Segment Start: DATA LISTING

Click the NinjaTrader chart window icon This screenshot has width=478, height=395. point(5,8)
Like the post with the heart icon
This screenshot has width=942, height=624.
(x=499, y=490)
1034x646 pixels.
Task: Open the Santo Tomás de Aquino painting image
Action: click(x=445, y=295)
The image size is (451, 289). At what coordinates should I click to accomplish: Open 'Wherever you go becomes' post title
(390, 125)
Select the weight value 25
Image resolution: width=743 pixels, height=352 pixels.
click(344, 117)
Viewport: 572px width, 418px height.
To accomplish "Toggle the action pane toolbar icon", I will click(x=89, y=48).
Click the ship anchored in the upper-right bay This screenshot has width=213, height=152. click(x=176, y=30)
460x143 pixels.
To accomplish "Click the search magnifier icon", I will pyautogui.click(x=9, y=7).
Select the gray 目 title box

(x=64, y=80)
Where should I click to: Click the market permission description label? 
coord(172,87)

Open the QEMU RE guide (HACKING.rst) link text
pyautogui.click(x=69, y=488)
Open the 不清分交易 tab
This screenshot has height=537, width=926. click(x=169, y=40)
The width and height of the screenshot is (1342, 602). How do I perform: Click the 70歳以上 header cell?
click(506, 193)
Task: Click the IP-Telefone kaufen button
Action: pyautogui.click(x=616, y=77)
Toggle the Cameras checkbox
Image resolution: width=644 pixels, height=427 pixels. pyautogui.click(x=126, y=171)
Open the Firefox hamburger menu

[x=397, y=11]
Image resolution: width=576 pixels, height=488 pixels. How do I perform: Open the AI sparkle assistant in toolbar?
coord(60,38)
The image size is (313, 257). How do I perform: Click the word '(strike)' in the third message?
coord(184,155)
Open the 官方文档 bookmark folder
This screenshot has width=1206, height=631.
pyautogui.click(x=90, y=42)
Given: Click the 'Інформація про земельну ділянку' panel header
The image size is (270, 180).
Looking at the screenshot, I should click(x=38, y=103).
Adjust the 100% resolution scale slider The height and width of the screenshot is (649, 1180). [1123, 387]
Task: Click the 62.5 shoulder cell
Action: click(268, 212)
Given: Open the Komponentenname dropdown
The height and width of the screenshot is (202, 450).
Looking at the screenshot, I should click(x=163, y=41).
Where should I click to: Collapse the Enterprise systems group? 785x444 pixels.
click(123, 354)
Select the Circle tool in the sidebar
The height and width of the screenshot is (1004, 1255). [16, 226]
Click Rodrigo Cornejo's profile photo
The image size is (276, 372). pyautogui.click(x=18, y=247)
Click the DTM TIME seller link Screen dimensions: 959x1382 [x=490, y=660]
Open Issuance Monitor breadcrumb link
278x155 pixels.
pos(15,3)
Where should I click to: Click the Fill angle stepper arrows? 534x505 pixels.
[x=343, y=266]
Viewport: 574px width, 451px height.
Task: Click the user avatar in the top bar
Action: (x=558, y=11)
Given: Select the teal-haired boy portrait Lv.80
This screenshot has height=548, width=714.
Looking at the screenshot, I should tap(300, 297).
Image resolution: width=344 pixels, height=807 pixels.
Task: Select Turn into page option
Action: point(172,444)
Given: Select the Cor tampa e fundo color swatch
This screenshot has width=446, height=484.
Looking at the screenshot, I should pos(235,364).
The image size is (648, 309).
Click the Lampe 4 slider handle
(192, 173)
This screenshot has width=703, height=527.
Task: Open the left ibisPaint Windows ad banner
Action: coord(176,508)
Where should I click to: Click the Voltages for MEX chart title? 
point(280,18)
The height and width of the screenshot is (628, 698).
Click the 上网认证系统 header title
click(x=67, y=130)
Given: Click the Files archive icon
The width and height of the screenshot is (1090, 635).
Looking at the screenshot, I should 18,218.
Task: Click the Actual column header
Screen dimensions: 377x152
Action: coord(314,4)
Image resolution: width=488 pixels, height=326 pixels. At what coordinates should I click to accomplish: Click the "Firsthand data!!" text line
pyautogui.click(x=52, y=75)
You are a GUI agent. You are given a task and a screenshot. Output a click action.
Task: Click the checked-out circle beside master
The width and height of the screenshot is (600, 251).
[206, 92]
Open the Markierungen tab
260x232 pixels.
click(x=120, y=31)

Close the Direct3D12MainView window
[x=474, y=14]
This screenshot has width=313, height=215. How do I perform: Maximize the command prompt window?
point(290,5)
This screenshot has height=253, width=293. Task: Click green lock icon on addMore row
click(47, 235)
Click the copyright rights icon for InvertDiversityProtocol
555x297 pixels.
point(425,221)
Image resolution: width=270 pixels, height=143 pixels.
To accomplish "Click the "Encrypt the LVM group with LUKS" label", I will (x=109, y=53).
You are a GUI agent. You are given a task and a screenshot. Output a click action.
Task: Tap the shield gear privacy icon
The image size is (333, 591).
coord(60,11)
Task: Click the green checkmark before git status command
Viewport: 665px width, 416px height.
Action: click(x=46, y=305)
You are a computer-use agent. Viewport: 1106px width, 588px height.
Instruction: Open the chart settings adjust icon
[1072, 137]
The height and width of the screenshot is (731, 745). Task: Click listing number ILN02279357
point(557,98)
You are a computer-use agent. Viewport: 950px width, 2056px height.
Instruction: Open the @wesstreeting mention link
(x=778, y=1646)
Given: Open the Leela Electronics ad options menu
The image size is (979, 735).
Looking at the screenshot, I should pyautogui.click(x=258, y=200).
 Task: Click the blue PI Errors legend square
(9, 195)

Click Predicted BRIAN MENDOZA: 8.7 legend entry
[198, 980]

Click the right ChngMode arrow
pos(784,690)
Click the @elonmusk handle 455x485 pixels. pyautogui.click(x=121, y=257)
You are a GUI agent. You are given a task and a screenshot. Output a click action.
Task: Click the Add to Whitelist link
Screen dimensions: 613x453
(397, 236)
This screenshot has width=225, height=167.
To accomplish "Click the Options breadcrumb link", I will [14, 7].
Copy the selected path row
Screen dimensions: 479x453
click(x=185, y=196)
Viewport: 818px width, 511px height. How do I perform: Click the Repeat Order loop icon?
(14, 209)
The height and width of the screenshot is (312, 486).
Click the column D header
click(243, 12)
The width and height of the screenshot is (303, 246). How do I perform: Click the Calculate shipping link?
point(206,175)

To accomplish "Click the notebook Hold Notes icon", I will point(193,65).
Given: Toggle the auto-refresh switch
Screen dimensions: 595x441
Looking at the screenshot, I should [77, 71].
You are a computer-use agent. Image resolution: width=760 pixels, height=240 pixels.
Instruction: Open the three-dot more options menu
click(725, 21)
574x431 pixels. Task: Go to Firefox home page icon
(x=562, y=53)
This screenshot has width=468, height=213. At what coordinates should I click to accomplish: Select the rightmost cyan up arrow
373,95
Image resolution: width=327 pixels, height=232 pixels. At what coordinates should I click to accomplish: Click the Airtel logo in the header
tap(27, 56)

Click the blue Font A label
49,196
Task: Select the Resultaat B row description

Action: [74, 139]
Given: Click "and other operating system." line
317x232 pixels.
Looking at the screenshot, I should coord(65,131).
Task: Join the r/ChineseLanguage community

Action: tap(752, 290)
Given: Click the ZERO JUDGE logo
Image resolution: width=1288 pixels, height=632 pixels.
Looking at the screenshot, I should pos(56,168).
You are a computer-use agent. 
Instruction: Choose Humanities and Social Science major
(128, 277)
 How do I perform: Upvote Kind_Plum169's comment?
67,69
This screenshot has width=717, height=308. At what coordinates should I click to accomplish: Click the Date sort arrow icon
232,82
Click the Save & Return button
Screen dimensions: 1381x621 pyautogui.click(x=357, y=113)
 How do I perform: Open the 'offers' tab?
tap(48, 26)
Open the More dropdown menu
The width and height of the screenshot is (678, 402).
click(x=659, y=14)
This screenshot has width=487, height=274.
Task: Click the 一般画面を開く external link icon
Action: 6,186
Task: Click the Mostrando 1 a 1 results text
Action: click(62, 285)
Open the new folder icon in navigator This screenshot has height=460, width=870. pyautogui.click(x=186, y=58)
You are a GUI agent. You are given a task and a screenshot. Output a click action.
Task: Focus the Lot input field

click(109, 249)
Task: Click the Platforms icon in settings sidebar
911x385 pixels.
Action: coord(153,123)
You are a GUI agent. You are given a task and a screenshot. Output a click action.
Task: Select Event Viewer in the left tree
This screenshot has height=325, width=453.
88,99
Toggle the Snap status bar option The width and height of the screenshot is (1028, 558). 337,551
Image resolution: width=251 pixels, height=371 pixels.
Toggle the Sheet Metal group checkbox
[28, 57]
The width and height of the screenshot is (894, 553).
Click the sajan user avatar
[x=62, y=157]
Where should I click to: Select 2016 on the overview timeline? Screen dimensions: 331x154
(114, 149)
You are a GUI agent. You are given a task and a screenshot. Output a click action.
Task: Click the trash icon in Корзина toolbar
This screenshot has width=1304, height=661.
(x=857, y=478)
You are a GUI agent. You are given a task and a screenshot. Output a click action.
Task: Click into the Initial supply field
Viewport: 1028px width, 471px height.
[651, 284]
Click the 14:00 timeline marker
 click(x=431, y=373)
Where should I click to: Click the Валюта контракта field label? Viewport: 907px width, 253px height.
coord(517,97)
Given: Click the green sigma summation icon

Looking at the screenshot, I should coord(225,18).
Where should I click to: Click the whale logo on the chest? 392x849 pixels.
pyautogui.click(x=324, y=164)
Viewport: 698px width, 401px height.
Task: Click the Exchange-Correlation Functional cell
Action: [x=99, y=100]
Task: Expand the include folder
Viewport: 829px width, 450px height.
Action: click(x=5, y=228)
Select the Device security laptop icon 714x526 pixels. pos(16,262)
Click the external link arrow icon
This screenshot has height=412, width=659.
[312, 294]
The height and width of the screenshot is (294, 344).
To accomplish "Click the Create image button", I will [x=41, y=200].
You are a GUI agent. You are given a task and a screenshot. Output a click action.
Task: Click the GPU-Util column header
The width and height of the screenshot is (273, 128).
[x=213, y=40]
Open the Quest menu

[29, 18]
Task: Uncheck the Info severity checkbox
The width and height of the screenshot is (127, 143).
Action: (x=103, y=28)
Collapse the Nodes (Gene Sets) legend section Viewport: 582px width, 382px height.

Segment End: DATA LISTING

● **PROBLEM STATEMENT**:
Lines above holding "status": give their count, nothing more.

● **SOLVED PROBLEM**:
2